The graph of migrants from developing to developed nations has risen and the policy makers have been reviewing the merits and demerits of remittances in developing countries. Numerous studies have discussed the channels of remittances through which it can help households and the economy at large (Taylor 1992, 1999; Orozco 2002; Adams 2011). Remittances directly provide money to people, reduce poverty, and contribute in generating money for the receiving economy. They further play a vital role in raising the consumption pattern of recipients and increasing the human capital investment. Pant (2008) maintained that remittances can be used to enhance the purchasing power by the increasing demand of a product, and hence it will ultimately affect the economy. Extant studies have also focused on remittances and human capital development (Calero et al. 2009; Acosta et al. 2007). These studies have proved that there is a direct association between remittances and human development; flow of remittances improves the life cycle of recipient families, reduces poverty, increases investment in human capital, and finally boosts the economy.

The present research evaluates the effect of remittances on higher education enrollment in top remittances receiving countries (Bangladesh, China, Egypt, India, Mexico, Nigeria, Pakistan, and Philippines). The remarkable increase of remittances in these developing nations has motivated us to determine the role of remittances in the evolution of high skilled work force through higher education. Various studies have found positive support for the association of remittances and increased educational attainment. Edwards and Ureta (2003) and Zhunio et al. (2012) found that remittances reduce school dropout hazard rates. Borraz (2005) and Hanson and Woodruff (2003) also found that having a migrated family member has a positive effect on educational outcomes. Mansuri (2006) found strong positive effects of temporary economic migration on investments in children’s schooling in Pakistan, especially for girls. But, all the above referred studies were related to either primary or secondary school qualification. We noted that in existing literature, there is a scarcity of research where the impact of remittances on higher education has been discussed. Human capital investment, particularly on tertiary education, plays a key role in economic success of a county. As, it produces highly skilled labor that spurs the productivity of the nation. Thus, the present research is an attempt to fill the gap by exploring the relationship between remittances and the development of higher education.

2 Literature Review

2.1 Theoretical Background

McKenzie and Rapoport (2011) expounded a model showing different channels through which workers’ remittances influence investment in human capital, notably education. The first channel referred to as the Remittances Effect, shows that in the wake of migration, money in the form of remittances diminishes poverty and encourages families to enroll their children in an educational institution. Another channel is Disruptive, which deals with an inverse effect. In the absence of the father or the head of the family, remittances do not directly impact children; however, it inversely influences children’s performance. The third issue is called Substitution Effect, in which children prefer to migrate rather than to enroll in a school or any other institution.

2.1.1 Development of Labor Force: Theoretical and Empirical Perspective

Several existing studies suggest that remittance is an extra income of non-workers for their family members, and it is theorized that the existence of remittances causes a fall in labor force development.

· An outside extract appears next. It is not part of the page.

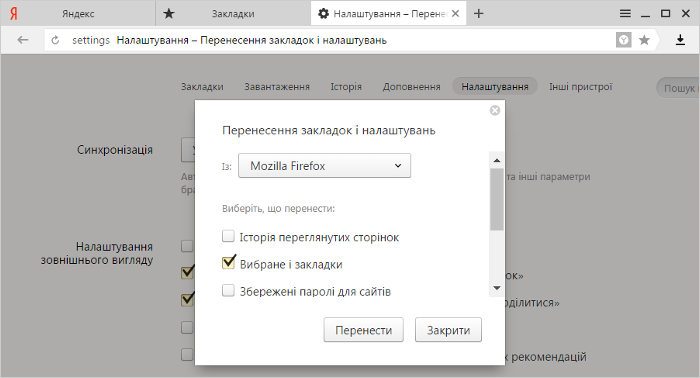Click the Закрити button
700x378 pixels.
coord(448,330)
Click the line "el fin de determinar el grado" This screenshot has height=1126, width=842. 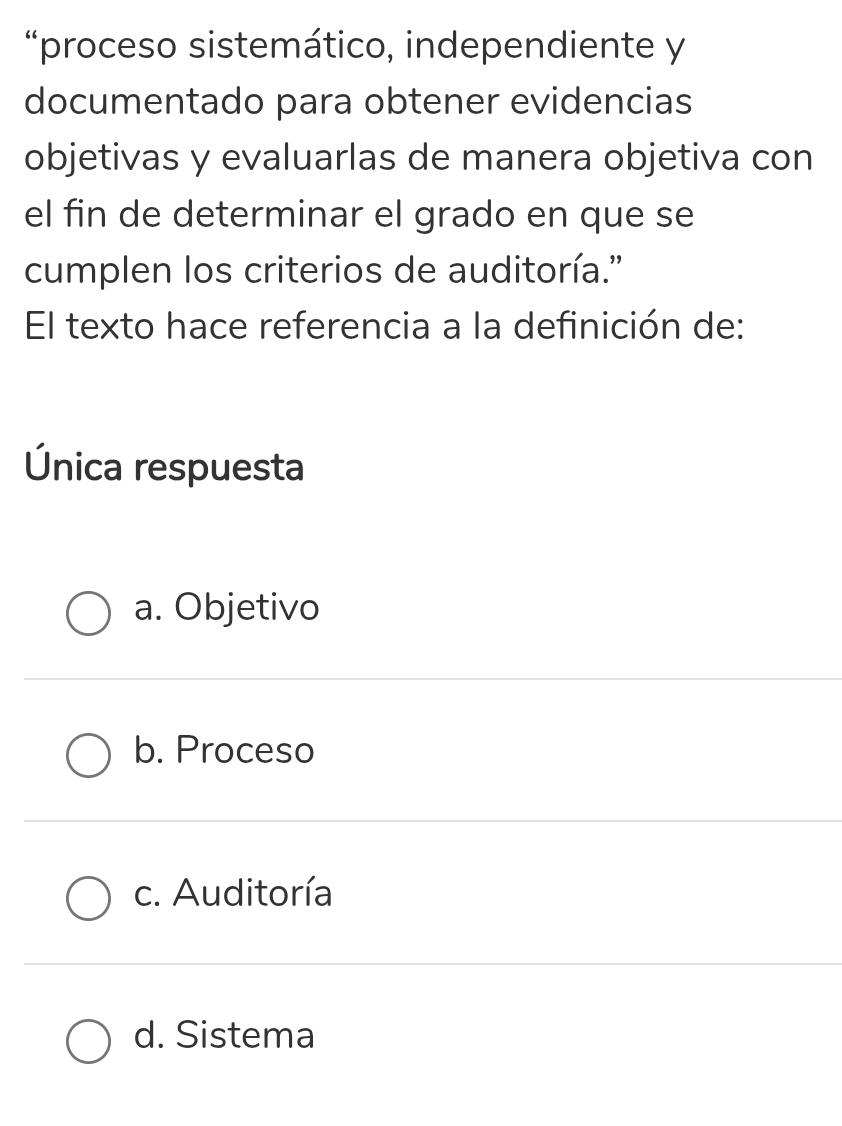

Similarly, a fundamental concept of getting involved in labor force depends on the workers’ income. This indicates the amount of extra income the individual would need to be encouraged for giving up one unit of leisure during his unemployment period. Rodriguez and Tiongson (2001) and Funkhouser (1992) found remittances as a reducing factor of labor force development.

Secondly, if children build up a perception about their immigrant parents getting higher remunerations in unskilled employments, they will lose motivation to pursue higher levels of education. The results of Kandel and Kao (2001) found migration as an alternate factor to attain economic achievement without pursuing higher education. Children and migrant parents may possibly increase their chances to migrate without getting more education due to the fact that the marginal return to education is higher in the receiving country as compared to their host country (Kandel and Kao 2001; McKenzie and Rapoport 2011). Likewise, Stark and Wang (2002) stated that migration may have a positive effect on educational investments in developing countries, as it is used as a substitute for education subsidies.

2.1.2 Remittances and Human Capital: Theoretical and Empirical Perspective

Kroeger and Anderson (2014) studied the impact of remittances on the human capital of children and found no correlation between schooling and remittances. Salas (2014) examined the relationship between international remittances and human capital formation, and their results revealed a positive and significant impact implying that due to international remittances, there is a probability of acquiring higher education. Similarly, Hines (2014) explored the association of migration remittances with human capital investment and found a significant impact of remittances on educational investment. Köllner (2013) examined the relationship between remittance and educational level, and revealed positively significant outcomes. In addition, Matano and Ramos (2013) established the link of remittances with educational attainment, and the results showed that the chances of getting an education in remittance receiving families increases by 34% on an annual basis.

On the other hand, Hassan et al. (2013) investigated the consequences of workers’ remittances on human capital and concluded that the remittances show insignificant impact on education because the money, which is sent by migrant parents, is spent on other expenses rather than their children’s education.

2.1.3 Remittances and Higher Education Development: Empirical Evidence

Many studies have been conducted to find the connection between remittance flow and investment in education, and it is found that remittance flow among poor families, encourages parents to send their children to school (Griffith and Rothstein 2009). Remittances have a direct impact on education, as it increases enrollment of students in primary education and reduces child labor (Edwards and Ureta 2003; Calero et al. 2009; Mansuri 2006). It is also found that remittances do not merely enhance primary education interest, but also provide opportunities for higher education (Bouoiyour and Miftah 2015; Docquier and Rapoport 2012; Satti et al. 2016). Numerous studies have proven the direct and significant relationship of foreign remittances and educational development (Adams and Cuecuecha 2010; Acosta et al. 2007; Di Maria and Lazarova 2012; Vogel and Korinek 2012; Zhunio et al. 2012; Alcaraz et al. 2012; and others).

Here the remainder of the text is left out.